In a praiseworthy act, judges in Madhya Pradesh’s Neemuch district turned counsellors for teenage tribal girls rescued from prostitution.
As many as 15 tribal girls of Banchhada tribe were pushed into prostitution by their own parents. They were rescued by social activists and police in 2019.
In 2020, they interacted with judges led by District and Session Judge Hridesh during a workshop in Neemuch. The girls, aged between 14 and 17 years, hailed from Neemuch, Mandsaur and Ratlam.
The girls were encouraged to take inspiration from the success attained by young women of their own tribe, at a workshop organised jointly by Neemuch District Legal Services Authority and NGO Project Mission Mukti. The parents of the rescued girls were also present at the workshop.

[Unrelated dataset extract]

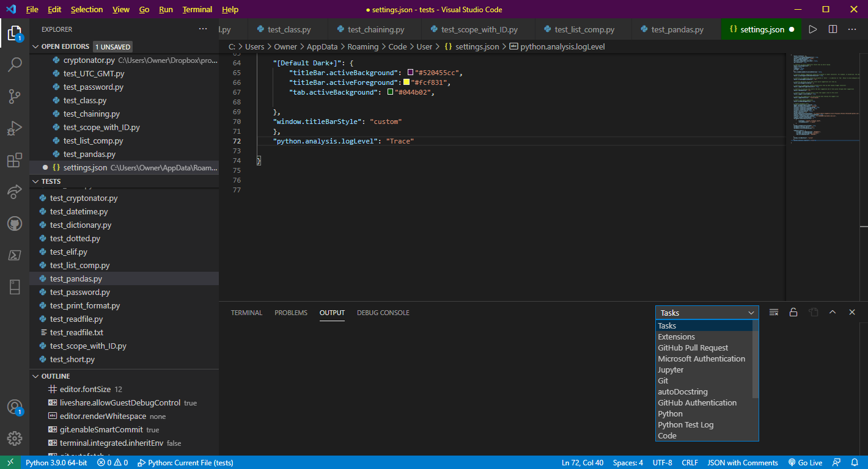Open the Manage settings gear

coord(14,438)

Also present were 25 young tribal women who have attained success in various professions after being rescued and rehabilitated.
“You and your parents have to decide whether to plunge again into earning easy and quick money or replicate the feats of other girls of your own community who have since taken a different route to make careers in diverse fields, spanning from teaching to nursing and from Aanganwadi workers to police constables,” The New Indian Express quoted Judge Hridesh as telling the teenagers.
For several generations, the Banchhada tribe has pushed its minor girls into highway and roadside prostitution. Girls trafficked from other states were also forced into prostitution rackets operated from deras (makeshift shelters) and illegal dhabas on MP-Rajasthan highway.
“It’s the first time that judges have taken time out of busy schedule for helping the girls rescued from prostitution,” said advocate Akash Chouhan of the Project Mission Mukti.